Output of the Models:
LL(0) for the simple model: -275.1794
LL (final) of the simple model: -170.4397
LL(0) for the commute_mode portion of the model: -275.1794
LL(final) for the commute_mode portion of the model: -179.5322
Dependent variable: choice of bicycle for commuting trips (binary logit model)
Simple Model Code -------------------------------------------------------------------------------------------------------------------------------------------------------------
# ################################################################# #
#### LOAD LIBRARY AND DEFINE CORE SETTINGS ####
# ################################################################# #
### Clear memory
rm(list = ls())
### Load Apollo library
library(apollo)
library(tidyverse)
### Initialise code
apollo_initialise()
### Set core controls
apollo_control = list(
modelName = "Modeling Bicycle Mode Choice for Commuting Trip without LVs",
modelDescr = "ICLV model",
indivID = "X",
mixing = FALSE,
nCores = 3
)
# ################################################################# #
#### LOAD DATA AND APPLY ANY TRANSFORMATIONS ####
# ################################################################# #
database = read.csv("data_factor3.csv",header=TRUE)
View(database)
database <- na.omit(database)
View(database)
# ##################################################################
#### DEFINE MODEL PARAMETERS ####
# ################################################################# #
### Vector of parameters, including any that are kept fixed in estimation
apollo_beta=c(asc_yes = 0,
b_age =0,
b_gender =0,
b_income = 0,
b_student =0,
b_distance =0,
b_household =0,
b_bike = 0,
b_landuse =0,
b_walk =0,
b_cycle =0,
b_vehicle =0)
### Vector with names (in quotes) of parameters to be kept fixed at their starting value in apollo_beta, use apollo_beta_fixed = c() if none
apollo_fixed = c()
# ################################################################# #
#### GROUP AND VALIDATE INPUTS ####
# ################################################################# #
apollo_inputs = apollo_validateInputs()
# ################################################################# #
#### DEFINE MODEL AND LIKELIHOOD FUNCTION ####
# ################################################################# #
apollo_probabilities=function(apollo_beta, apollo_inputs, functionality="estimate"){
### Attach inputs and detach after function exit
apollo_attach(apollo_beta, apollo_inputs)
on.exit(apollo_detach(apollo_beta, apollo_inputs))

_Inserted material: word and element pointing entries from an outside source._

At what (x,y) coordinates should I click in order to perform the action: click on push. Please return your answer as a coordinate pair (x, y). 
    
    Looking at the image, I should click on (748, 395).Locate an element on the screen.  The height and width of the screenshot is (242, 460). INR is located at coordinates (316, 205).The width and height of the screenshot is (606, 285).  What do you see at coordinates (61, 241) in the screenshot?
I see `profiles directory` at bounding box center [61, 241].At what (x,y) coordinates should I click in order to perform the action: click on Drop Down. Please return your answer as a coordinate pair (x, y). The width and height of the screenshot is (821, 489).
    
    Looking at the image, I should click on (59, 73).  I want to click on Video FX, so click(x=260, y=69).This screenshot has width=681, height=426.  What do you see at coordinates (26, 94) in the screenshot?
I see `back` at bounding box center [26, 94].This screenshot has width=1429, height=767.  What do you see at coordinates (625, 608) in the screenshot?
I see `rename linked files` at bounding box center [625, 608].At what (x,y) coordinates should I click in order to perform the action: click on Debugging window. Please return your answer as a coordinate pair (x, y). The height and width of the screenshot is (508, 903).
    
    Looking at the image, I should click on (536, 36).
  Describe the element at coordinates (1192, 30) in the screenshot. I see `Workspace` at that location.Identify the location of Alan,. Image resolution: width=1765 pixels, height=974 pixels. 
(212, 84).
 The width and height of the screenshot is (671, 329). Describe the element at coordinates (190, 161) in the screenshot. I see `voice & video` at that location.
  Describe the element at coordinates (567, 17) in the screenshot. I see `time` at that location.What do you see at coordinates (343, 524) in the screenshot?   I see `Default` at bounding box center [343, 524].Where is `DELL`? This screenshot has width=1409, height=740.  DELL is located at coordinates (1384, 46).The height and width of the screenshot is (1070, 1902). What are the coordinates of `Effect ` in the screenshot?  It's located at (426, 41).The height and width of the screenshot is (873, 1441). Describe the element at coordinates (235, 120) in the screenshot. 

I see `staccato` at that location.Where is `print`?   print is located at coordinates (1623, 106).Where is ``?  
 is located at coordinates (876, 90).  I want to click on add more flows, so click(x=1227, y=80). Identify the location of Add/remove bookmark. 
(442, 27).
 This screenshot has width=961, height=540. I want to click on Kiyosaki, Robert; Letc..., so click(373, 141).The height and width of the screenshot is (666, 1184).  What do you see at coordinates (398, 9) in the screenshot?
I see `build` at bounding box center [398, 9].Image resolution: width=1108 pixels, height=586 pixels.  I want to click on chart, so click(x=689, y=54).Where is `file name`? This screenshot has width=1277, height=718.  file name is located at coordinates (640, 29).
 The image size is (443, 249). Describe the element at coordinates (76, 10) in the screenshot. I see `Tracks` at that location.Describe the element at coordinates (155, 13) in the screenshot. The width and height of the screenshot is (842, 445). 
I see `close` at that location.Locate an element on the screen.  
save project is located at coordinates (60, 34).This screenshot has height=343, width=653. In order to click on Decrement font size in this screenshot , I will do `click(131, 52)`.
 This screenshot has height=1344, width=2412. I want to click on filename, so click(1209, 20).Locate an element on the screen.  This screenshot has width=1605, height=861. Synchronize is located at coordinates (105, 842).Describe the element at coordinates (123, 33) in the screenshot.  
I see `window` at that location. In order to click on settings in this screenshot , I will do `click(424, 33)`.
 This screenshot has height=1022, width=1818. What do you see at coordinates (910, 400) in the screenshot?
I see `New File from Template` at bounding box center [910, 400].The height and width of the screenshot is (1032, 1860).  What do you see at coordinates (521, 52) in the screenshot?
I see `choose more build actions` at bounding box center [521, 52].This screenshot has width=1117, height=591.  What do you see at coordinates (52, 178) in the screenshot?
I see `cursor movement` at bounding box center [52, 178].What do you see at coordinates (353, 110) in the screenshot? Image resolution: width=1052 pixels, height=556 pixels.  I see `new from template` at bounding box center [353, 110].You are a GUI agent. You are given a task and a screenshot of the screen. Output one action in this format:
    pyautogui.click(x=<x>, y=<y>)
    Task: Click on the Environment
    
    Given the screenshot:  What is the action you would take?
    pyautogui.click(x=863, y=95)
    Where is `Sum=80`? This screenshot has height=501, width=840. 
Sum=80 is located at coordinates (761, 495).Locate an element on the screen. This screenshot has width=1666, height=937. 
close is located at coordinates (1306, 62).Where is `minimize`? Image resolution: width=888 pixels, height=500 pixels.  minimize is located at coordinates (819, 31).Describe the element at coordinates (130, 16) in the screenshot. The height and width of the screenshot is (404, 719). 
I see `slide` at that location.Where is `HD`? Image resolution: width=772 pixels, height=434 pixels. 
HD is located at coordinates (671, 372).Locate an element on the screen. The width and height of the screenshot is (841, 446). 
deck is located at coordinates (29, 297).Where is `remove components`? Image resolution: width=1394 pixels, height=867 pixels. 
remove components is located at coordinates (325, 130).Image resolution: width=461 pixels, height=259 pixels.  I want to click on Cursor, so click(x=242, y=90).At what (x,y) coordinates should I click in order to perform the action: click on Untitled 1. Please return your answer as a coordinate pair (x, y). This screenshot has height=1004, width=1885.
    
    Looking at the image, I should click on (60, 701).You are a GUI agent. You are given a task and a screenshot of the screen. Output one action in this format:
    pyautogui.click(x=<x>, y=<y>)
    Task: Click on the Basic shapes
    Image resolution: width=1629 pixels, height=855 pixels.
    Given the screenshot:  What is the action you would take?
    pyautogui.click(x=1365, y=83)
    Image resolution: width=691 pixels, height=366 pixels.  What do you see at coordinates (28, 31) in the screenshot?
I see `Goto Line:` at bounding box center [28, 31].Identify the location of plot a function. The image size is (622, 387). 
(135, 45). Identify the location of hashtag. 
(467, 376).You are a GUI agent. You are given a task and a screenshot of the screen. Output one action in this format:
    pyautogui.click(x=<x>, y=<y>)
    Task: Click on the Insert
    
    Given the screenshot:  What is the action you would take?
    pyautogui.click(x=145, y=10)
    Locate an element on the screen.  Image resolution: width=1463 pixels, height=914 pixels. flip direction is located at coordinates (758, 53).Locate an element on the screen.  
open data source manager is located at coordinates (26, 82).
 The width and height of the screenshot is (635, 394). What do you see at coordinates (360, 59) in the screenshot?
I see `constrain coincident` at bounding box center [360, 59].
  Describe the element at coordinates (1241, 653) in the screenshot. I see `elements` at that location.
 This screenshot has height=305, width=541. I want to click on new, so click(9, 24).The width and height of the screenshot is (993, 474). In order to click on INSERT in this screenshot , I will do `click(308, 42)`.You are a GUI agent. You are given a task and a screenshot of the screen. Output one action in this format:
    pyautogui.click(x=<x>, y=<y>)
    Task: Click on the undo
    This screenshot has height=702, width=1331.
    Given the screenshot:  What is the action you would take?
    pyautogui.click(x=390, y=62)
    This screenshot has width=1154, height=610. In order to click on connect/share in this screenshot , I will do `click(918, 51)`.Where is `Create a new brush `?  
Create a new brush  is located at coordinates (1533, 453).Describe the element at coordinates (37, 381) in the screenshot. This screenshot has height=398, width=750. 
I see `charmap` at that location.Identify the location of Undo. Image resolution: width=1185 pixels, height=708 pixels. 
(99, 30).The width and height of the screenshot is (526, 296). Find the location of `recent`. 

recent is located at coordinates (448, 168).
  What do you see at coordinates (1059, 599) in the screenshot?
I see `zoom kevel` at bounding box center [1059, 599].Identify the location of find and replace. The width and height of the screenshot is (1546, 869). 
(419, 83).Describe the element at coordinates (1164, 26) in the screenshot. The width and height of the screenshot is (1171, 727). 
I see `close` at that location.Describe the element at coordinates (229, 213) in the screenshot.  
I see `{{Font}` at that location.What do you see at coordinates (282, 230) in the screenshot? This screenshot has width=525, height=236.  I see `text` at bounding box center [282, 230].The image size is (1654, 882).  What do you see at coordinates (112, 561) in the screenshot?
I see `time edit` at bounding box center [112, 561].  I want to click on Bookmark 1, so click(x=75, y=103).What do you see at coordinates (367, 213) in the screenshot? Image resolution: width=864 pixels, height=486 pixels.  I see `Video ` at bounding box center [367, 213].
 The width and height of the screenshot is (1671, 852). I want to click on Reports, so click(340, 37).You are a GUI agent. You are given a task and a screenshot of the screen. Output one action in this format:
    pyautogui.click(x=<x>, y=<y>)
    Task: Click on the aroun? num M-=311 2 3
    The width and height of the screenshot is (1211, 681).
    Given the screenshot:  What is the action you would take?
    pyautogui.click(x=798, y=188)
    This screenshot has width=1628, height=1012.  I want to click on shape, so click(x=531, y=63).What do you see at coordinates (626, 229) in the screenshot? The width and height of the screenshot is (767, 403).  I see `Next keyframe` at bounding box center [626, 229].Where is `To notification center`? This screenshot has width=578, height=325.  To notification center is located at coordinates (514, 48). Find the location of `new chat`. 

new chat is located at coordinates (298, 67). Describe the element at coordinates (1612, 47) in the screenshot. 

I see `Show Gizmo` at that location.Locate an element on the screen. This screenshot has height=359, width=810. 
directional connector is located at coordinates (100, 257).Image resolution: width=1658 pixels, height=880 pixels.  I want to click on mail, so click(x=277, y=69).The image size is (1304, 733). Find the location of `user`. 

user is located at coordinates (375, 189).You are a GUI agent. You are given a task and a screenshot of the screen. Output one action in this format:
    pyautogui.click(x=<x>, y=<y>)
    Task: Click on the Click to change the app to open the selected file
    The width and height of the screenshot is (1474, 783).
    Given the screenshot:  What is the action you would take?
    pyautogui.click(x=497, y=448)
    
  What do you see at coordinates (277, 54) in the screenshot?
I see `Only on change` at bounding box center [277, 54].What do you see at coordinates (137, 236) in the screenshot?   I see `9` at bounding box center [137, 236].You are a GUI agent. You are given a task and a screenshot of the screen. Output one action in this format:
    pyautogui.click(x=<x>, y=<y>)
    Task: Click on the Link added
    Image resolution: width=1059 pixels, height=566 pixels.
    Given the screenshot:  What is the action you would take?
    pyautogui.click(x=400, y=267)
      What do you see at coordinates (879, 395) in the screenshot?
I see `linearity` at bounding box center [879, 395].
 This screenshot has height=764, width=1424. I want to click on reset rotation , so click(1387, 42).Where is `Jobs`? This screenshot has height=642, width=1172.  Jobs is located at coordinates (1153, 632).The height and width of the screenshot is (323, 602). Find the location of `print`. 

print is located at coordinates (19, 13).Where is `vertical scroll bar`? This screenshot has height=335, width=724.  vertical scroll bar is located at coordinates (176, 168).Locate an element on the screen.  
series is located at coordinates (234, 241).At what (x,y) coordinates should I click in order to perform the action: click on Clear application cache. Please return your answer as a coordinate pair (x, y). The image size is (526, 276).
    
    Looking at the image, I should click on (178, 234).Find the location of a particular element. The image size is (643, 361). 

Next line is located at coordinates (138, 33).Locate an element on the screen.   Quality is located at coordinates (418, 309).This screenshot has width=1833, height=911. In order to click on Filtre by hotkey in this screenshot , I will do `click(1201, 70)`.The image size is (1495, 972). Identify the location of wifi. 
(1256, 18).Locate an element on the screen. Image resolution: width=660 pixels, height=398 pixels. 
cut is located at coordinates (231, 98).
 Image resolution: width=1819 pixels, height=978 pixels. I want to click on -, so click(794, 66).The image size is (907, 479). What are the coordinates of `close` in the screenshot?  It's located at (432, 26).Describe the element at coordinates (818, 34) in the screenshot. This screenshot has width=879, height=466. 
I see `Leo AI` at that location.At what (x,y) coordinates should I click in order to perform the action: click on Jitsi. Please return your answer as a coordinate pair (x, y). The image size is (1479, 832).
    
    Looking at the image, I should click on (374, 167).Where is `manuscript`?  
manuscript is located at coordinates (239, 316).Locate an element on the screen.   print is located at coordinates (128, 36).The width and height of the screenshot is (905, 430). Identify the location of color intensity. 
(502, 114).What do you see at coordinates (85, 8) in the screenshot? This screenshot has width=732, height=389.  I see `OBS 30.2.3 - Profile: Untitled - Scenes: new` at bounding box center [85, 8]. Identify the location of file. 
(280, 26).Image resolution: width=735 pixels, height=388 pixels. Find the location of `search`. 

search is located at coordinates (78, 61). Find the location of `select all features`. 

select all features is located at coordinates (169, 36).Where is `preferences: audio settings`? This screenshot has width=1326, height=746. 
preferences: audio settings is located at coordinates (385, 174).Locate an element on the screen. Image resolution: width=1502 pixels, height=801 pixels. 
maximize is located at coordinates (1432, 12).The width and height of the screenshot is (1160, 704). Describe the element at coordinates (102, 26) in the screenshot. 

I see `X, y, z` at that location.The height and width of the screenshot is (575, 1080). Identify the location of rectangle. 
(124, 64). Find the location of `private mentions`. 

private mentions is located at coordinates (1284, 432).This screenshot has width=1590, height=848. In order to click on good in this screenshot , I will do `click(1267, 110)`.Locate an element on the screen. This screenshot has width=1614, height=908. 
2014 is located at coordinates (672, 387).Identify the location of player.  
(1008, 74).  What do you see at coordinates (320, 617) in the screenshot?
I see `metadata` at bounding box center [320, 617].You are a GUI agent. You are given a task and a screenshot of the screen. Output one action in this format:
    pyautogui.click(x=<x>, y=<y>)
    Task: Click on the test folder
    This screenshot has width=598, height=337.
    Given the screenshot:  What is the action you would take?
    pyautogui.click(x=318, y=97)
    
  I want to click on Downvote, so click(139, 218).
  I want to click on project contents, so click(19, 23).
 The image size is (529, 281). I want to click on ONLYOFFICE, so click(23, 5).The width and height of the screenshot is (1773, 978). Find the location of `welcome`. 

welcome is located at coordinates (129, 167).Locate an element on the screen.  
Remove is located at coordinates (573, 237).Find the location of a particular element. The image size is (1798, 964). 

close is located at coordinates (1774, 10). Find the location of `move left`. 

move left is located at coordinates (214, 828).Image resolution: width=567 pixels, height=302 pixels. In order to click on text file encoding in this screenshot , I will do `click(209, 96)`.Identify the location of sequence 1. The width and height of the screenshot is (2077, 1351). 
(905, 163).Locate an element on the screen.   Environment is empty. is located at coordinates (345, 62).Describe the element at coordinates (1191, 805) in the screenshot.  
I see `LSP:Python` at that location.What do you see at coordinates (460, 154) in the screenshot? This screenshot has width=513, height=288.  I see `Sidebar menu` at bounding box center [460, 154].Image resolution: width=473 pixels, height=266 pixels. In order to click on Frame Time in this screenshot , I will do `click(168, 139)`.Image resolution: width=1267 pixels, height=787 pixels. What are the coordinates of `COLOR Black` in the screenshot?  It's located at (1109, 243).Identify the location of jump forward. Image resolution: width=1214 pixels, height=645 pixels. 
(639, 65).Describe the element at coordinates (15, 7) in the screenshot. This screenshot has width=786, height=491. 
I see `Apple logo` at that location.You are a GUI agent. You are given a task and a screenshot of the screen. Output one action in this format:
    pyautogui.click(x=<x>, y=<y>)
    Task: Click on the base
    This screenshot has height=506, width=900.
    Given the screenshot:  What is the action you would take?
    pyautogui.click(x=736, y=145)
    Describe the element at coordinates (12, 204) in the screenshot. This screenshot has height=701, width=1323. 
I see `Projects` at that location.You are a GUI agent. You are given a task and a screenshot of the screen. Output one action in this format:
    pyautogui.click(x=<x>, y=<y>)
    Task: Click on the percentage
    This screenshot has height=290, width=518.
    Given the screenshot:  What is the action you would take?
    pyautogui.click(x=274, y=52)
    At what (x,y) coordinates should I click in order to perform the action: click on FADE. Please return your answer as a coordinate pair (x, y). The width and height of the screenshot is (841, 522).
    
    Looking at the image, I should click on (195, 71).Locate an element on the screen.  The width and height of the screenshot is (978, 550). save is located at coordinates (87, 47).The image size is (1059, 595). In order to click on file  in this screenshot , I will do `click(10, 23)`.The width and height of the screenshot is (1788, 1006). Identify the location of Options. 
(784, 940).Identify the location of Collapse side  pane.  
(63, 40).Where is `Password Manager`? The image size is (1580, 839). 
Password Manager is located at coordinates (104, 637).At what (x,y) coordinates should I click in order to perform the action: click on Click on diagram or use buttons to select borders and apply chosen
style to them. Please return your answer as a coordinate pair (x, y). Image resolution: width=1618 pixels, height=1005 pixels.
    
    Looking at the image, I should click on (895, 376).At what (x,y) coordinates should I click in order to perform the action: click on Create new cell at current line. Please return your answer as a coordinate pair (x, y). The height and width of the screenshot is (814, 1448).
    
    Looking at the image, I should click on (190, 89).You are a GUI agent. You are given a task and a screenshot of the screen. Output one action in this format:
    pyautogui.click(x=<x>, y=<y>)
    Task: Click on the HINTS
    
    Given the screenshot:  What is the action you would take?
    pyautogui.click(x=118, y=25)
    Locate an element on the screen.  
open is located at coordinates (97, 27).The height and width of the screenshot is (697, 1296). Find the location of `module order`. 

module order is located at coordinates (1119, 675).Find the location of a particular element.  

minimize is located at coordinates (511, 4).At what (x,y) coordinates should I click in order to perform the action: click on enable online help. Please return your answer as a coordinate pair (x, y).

### Create list of probabilities P
P = list()
### Likelihood of choices
### List of utilities: these must use the same names as in mnl_settings, order is irrelevant
V = list()
V[['No']] = 0
V[['Yes']] = asc_yes + b_age * Age+b_gender * Gender + b_income * Household.Income + b_landuse * Land.Use.Tye+b_student * student+b_bike *number.of.bi.cycle+
b_distance * commute_distance + b_household *number.of.household.people+ b_walk * walktime + b_cycle * cycletime + b_vehicle * motorvehicle
### Define settings for MNL model component
mnl_settings = list(
alternatives = c(No=0,Yes=1),
avail = 1,
choiceVar = commute_mode,
V = V
)
### Compute probabilities for MNL model component
P[["model"]] = apollo_mnl(mnl_settings, functionality)
### Prepare and return outputs of function
P = apollo_prepareProb(P, apollo_inputs, functionality)
return(P)
}
# ################################################################# #
#### MODEL ESTIMATION ####
# ################################################################# #
model = apollo_estimate(apollo_beta, apollo_fixed, apollo_probabilities, apollo_inputs)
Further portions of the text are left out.